While those knock-on effects of the attack will hopefully improve over the short term as the IT systems are brought back online, the long term consequences for the HSE and other State institutions may be very uncomfortable. Firstly, questions are going to be asked about the HSE’s IT security. A Report in the “Irish Times” newspaper on 20 May suggested that they were advised three years ago of deficiencies in their systems and may have failed to act on that advice. Under the General Data Protection Regulation (GDPR) organisations that hold or process personal data are obliged to have in place 'appropriate technical and organisational measures' to ensure a level of security appropriate to the risk. What those measure are, will depend on a number of factors such as the state of the art (in terms of available security tools), the costs of implementation, and the likelihood and severity of the risk to the rights and freedoms of individuals.

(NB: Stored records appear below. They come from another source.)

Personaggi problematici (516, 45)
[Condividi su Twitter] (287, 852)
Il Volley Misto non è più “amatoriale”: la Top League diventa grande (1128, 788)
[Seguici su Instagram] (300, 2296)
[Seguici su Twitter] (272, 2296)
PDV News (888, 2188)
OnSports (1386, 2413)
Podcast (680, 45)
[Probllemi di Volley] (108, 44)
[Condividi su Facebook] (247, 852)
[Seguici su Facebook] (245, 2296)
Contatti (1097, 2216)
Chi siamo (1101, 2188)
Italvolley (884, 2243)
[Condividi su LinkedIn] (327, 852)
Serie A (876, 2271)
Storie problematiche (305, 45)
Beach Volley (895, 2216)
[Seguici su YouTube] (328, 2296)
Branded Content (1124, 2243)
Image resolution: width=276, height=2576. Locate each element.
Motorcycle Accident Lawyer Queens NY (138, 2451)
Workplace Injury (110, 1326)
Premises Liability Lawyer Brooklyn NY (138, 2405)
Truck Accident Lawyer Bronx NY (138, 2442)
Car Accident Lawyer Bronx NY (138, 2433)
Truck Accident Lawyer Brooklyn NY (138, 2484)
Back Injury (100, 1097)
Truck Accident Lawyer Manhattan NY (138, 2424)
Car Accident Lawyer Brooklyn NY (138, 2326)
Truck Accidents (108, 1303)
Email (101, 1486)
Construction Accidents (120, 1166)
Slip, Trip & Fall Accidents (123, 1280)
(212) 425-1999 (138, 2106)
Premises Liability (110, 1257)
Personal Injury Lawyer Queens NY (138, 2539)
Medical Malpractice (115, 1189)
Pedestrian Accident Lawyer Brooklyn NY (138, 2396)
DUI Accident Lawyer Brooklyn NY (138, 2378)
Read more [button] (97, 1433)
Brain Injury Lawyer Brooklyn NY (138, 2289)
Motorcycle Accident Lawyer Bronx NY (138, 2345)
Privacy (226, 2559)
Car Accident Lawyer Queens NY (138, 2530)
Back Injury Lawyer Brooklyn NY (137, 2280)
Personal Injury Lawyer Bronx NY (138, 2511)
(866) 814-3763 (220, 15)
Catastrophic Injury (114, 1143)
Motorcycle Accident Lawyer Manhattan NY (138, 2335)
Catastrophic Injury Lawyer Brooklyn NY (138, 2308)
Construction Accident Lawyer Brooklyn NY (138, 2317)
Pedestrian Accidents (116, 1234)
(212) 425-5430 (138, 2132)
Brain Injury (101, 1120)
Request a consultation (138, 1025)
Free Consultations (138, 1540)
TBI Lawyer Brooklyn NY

Ireland’s Data Protection Commission (DPC) have of course been informed, given the nature of this attack and the amount of personal data involved. But will the DPC, when this is over, be tempted to investigate other State institutions holding large amounts of personal data, to see if their security meets the GDPR’s requirements? It would seem at least that some organs of the State are in a healthy position. According to Ireland’s National Cyber Security Centre, similar malicious cyber activity was also detected on the Department of Health’s network on 14 May. However due to a combination of anti-virus software and the deployment of tools during the investigation process, an attempt to execute ransomware was detected and stopped.

The GDPR introduced fines of up to €20 million or 4% of group turnover for data breaches. The HSE must be thanking its lucky stars that when Ireland implemented the GDPR under the Data Protection Act 2018, it placed a limit of €1 million on fines that could be imposed on State institutions. But that may be the least of its troubles. Article 79 of the GDPR provides a right for people to sue if their personal data rights have been infringed as a result of a data breach, and Article 82 gives them a right to seek compensation. It is already being widely reported that some of the personal data stolen by the cyber-gang (or gangs, this data may have already been sold on) has been published on the dark web. As a result, the HSE could potentially face millions of claims from those affected - or a collective action. The GDPR allows for non-profit organisations, set up for this purpose, to represent those affected. Watch this space for the return of Max Schrems, who has set up such an organisation (NOYB, an acronym for ‘None of your Business’!) to the Irish courts!

What lessons can we learn and what (more) should organisations be doing?

Well firstly ransomware attacks will not be disappearing anytime soon. In fact, various estimates suggest ransoms of up to €1 billion in total may have been paid globally in the last year. This was by organisations who either didn’t have the capacity to fix the damage inflicted or didn’t want anyone to find out about it. Companies should be ensuring that their security software continues to meet the standard required by the GDPR and that they apply all patches and updates to protect against current threats; continue to educate your staff about the importance of cyber security and the dangers of phishing emails and the like; have your response procedures in place in case the worst happens. And finally - check that your insurance provides adequate cover.